→ Task description:
Where the line containing "Task: Click the 100 value under yellow sparks" appears, begin retyping; continue exactly through the final line of the data. Omit every picture.

Stored data entries
__________

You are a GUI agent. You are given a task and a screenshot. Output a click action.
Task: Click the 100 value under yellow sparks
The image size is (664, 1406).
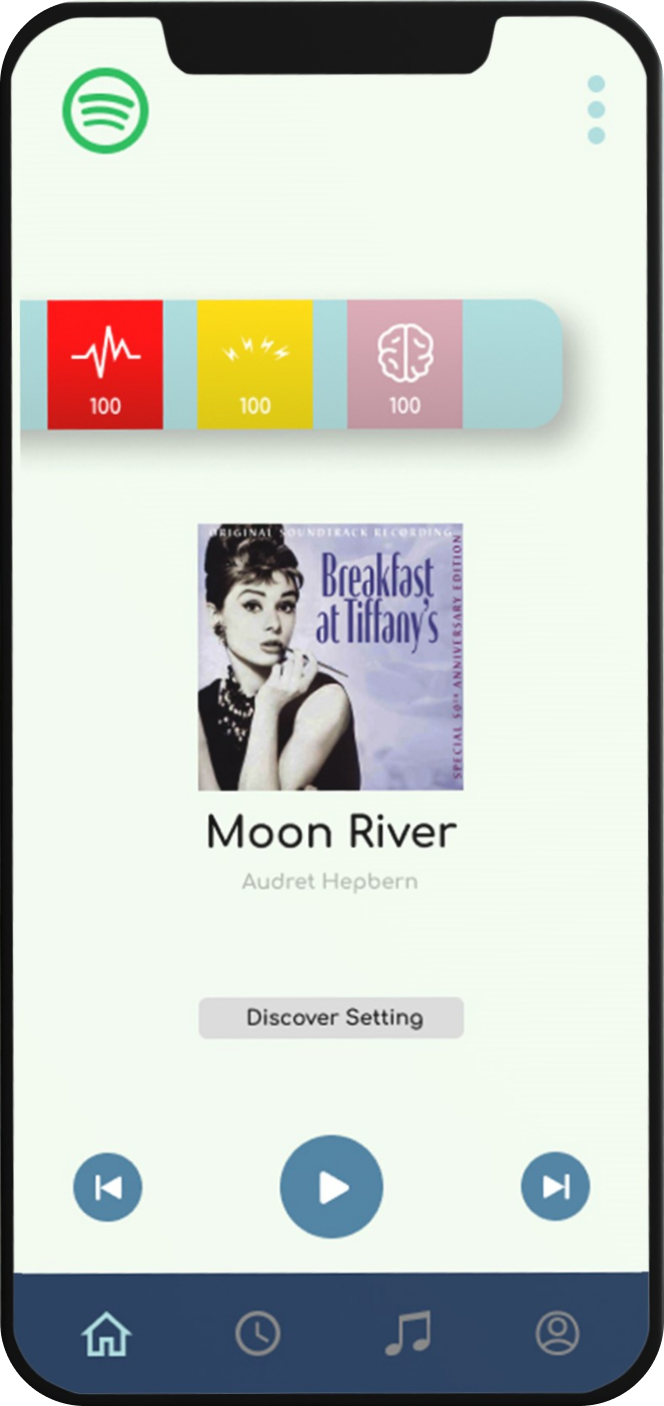(x=255, y=406)
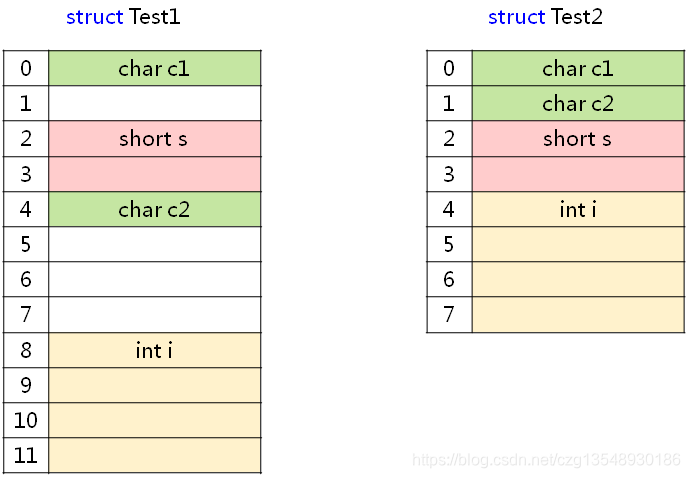Select the char c1 cell in Test1

click(155, 68)
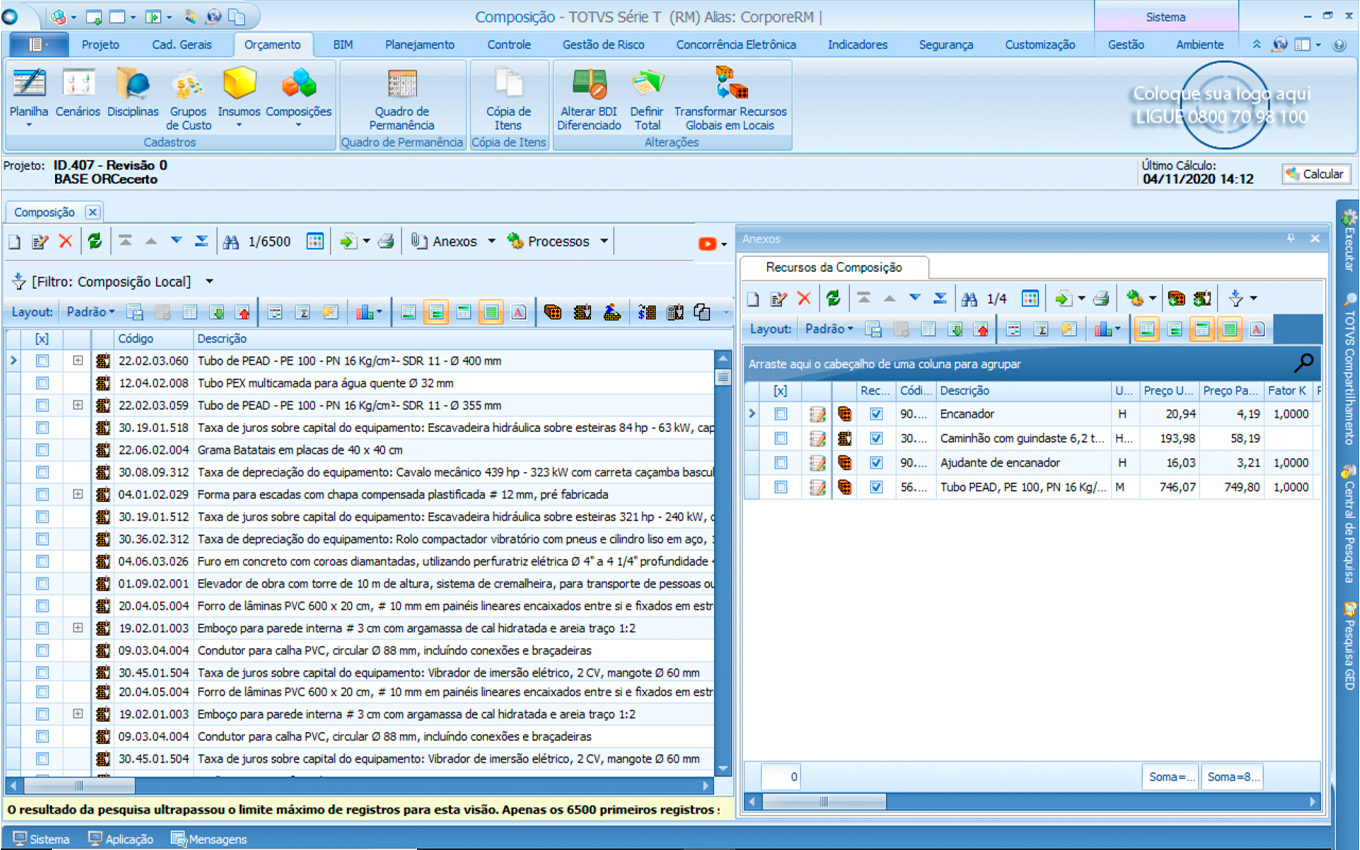Open the Gestão de Risco tab
Screen dimensions: 1360x850
(x=603, y=45)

__________

→ Reply:
Task: Click the 100 value under yellow sparks
The image size is (664, 1406).
(x=255, y=406)
Select the char c1 cell in Test1

click(155, 68)
Open the Gestão de Risco tab
Screen dimensions: 1360x850
(x=603, y=45)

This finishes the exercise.